We are doing a similar dietary change as part of the Whole Life Challenge, (fall challenge) for 6 weeks. you can pick a diet level. There is a very strict level, a medium level, and a level that seems like pretty much how we mostly ate when we don't go out anyway. We are doing that medium level, that is very much like the Whole 30, but allows brown rice and eggs. Based on experience with doing the more strict anti-inflammation cleanses before, brown rice is ok with my system, and helps me stay on track as I need some carbs for my athletics. It allows peanuts too, but I am finding that I think minimizing peanuts and peanut butter is a good thing for me, though I really love peanut butter. Also, the diet allows dried fruit without added sugar. In the first week, I found I overdid those too. This second week, I plan on eliminating dried fruit to get the weight loss going better. I also know from experience that removing dried fruit speeds up the weight loss for me. I am down 4.5 lbs after a week on the program.

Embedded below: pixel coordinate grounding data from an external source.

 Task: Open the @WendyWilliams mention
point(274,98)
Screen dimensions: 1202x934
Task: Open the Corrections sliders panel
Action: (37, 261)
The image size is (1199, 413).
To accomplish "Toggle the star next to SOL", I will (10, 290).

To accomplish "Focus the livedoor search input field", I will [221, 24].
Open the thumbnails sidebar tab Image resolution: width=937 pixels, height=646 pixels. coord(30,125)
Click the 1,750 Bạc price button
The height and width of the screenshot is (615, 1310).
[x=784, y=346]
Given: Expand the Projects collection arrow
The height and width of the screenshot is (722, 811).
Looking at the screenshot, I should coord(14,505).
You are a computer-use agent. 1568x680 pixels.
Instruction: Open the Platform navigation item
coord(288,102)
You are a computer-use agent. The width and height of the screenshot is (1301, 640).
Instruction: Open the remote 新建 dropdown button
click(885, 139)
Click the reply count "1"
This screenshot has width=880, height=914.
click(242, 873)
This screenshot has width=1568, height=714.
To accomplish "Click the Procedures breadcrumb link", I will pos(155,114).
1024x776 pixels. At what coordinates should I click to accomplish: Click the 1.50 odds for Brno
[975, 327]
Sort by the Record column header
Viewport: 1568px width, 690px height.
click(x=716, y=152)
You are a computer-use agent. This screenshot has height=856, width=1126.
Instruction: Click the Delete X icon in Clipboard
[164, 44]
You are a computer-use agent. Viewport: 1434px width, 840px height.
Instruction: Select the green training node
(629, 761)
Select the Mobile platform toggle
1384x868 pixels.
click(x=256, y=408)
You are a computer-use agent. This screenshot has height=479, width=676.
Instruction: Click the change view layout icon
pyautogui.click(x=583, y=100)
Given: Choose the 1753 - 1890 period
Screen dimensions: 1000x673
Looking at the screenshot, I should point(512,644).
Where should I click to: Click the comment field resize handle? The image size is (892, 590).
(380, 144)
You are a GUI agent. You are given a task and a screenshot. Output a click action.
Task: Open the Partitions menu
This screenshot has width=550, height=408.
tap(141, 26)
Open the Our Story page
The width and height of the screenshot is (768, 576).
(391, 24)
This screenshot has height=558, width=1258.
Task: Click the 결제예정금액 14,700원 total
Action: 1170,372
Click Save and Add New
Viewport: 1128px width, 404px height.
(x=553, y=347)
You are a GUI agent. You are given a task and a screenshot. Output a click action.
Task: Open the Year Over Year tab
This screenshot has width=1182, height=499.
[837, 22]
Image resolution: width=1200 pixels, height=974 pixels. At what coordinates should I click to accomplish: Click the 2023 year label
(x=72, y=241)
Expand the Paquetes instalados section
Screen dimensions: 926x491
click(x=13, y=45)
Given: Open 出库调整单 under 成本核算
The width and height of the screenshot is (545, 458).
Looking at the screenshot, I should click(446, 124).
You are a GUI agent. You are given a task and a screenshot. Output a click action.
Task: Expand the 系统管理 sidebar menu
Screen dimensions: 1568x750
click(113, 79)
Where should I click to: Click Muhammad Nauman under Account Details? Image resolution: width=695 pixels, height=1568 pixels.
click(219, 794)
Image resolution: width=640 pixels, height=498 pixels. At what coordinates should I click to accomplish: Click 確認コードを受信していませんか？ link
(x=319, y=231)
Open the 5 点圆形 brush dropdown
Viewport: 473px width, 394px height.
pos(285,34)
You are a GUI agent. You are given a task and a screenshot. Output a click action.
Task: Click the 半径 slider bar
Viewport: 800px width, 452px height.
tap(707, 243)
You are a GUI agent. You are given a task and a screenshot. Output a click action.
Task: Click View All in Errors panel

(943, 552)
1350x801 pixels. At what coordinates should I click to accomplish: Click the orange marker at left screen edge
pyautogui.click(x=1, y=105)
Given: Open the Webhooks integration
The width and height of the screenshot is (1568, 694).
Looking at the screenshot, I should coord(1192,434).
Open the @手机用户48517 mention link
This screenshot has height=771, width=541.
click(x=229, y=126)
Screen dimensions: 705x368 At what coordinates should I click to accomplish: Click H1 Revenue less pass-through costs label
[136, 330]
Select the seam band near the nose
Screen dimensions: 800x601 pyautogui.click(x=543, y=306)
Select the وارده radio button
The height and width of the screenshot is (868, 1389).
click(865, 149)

My deal is I want to develop better habits over the 6 weeks so that I can have a sustainable daily life, and maybe a cheat day once a week allowing a non-compliant something, such as a good beer, or a bowl of popcorn, or chips and salsa. But really reduce such things on a daily basis, and not slide in to eating that way all the time. Then do cleanses/resets twice a year or so to keep things in check and on track. I think that can be a good plan for me in my 50's when my metabolism and exercise no longer make up for poor eating choices on their own.
Along with the diet, you get scored, either individually, or as part of a team, for engaging in daily exercise, stretching/mobility, meeting sleep goals, (a huge one for me, everything is better if I go to bed earlier), mindfulness/well-being practices (you try different ones each week so you pick what works for you) hydration, and a reflection at the end of each day. None of the goals are supposed to be huge. Just an improvement in each area for you. Trying to get all of them done each day for 6 weeks will be a good re-set on habits, I hope. Especially sleep, mobility, and mindfulness. I already did ok on the others.